Characterization and topography of high-affinity 125I-neurotrophin-3 binding to mammalian brain.

The binding of biologically active and 125I-labeled neurotrophin-3 (NT-3) was studied with both dry film and emulsion autoradiography to compare with NGF binding and discover areas where NT-3 may function in vivo. The equilibrium binding of 300 pM 125I-NT-3 to rat brain sections was reversible and inhibited by unlabeled NT-3 (IC50, 420 pM). 125I-NT-3 bound in a saturable manner, with high affinity (Kd, 227-269 pM), and with a capacity (Bmax, 26 fmol/mg protein) that exceeded that of NGF by threefold. As with NGF, 125I-NT-3 also bound to a second population of sites with lower affinity (Kd, 2.8 nM) and higher capacity (Bmax, 170 fmol/mg protein). 125I-NT-3 binding was not blocked by NGF, or serum proteins, and brain-derived neurotrophic factor (BDNF) competed for it in a distinctly biphasic manner (IC50 values of 230 pM and 37 nM). Microdensitometry confirmed graphically and by Hill analysis the monophasic displacement of 125I-NT-3 and the biphasic displacement of 125I-NT-3 binding by BDNF in hippocampus, caudate-putamen, neocortex, and olfactory tubercle. In rat or cat, the topography of 125I-NT-3 binding differed from that reported for 125I-NGF binding or for the low-affinity NGF receptor. The highest binding densities were found in neocortical layers 1 and 2, the stratum oriens and radiatum of hippocampus, molecular layer of the dentate gyrus, nucleus of the lateral olfactory tract, entorhinal cortex, anterior olfactory nucleus, anteromedial thalamic nucleus, and amygdala. Moderate densities were found in neocortical layers 4-6, the neostriatum, amygdala, the dorsal root ganglia, and the central gray of spinal cord. Emulsion autoradiography also revealed binding in nerve terminal-rich regions of superficial neocortex and hippocampus but not on neural cell bodies.
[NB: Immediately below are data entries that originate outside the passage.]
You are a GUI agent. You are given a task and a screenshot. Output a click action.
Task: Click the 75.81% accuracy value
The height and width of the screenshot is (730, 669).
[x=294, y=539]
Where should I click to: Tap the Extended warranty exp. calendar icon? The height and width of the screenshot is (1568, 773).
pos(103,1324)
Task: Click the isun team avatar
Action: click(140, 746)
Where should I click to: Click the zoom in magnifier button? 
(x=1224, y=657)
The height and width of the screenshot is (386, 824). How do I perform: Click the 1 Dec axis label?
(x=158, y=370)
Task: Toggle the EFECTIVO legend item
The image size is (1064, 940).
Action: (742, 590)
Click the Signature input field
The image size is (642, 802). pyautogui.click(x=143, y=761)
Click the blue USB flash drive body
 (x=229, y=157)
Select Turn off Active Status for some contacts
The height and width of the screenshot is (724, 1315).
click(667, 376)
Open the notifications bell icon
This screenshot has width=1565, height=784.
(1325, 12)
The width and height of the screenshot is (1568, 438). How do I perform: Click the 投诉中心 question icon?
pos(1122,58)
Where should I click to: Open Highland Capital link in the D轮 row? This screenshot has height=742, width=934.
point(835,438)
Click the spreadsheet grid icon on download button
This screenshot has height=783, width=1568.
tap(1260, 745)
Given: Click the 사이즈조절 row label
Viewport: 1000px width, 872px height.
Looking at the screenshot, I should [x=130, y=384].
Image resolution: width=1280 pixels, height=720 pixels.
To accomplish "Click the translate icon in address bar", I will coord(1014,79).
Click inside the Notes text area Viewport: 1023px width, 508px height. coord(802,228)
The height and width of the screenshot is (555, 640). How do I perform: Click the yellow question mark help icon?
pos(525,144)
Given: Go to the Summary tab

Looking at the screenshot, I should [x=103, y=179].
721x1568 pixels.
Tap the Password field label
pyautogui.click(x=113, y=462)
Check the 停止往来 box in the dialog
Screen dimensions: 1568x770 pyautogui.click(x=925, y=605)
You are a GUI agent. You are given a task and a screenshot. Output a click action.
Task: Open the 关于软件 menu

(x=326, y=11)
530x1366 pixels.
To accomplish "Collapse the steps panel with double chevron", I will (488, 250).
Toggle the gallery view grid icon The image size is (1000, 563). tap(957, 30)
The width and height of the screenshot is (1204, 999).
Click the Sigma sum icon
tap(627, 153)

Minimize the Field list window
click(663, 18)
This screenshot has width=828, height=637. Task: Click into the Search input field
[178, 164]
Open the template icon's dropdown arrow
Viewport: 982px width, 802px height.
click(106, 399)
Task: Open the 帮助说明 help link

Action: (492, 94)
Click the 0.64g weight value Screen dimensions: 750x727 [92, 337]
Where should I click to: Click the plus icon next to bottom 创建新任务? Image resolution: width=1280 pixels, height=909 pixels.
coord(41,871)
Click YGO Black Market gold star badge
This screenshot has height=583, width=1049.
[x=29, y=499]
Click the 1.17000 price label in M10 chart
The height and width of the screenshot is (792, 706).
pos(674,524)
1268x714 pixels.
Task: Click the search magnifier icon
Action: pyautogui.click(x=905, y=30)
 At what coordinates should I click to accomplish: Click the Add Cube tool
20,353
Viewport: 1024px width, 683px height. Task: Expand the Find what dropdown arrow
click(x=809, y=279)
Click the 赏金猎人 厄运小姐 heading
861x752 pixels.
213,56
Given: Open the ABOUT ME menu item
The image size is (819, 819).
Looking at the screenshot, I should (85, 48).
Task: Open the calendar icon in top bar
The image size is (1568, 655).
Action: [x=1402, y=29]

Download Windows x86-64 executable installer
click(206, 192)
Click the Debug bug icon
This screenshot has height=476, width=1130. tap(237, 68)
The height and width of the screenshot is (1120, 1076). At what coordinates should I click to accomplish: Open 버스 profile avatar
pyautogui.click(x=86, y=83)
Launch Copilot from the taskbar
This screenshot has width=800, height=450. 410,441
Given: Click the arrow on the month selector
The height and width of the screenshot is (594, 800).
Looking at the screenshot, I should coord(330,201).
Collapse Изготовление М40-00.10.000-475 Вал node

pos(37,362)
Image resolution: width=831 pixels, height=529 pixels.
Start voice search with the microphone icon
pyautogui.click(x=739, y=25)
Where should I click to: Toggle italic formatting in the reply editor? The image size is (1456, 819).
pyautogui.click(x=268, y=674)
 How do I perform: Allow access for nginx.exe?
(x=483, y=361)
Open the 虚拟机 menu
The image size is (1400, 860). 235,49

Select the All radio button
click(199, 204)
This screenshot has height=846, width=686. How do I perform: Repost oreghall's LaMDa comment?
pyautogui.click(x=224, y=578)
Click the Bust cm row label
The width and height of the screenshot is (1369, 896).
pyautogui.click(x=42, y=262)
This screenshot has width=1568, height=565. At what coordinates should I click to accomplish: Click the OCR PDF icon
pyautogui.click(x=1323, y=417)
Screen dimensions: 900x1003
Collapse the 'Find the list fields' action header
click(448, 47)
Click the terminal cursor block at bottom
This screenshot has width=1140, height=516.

Binding was absent in many other brain regions, including cholinergic nuclei, and in all peripheral organs studied including liver, kidney, pancreas, heart, and skeletal muscle. 125I-NT-3 binding to sections of human basal ganglia resembled that seen in rat or cat, including high densities in the caudate, putamen, and superficial neocortex. The unique distribution and pharmacology of 125I-NT-3 binding to BDNF-sensitive and -insensitive sites in brain predict predominantly neuronal actions for these factors that are likely to be more widespread and distinct from those of NGF.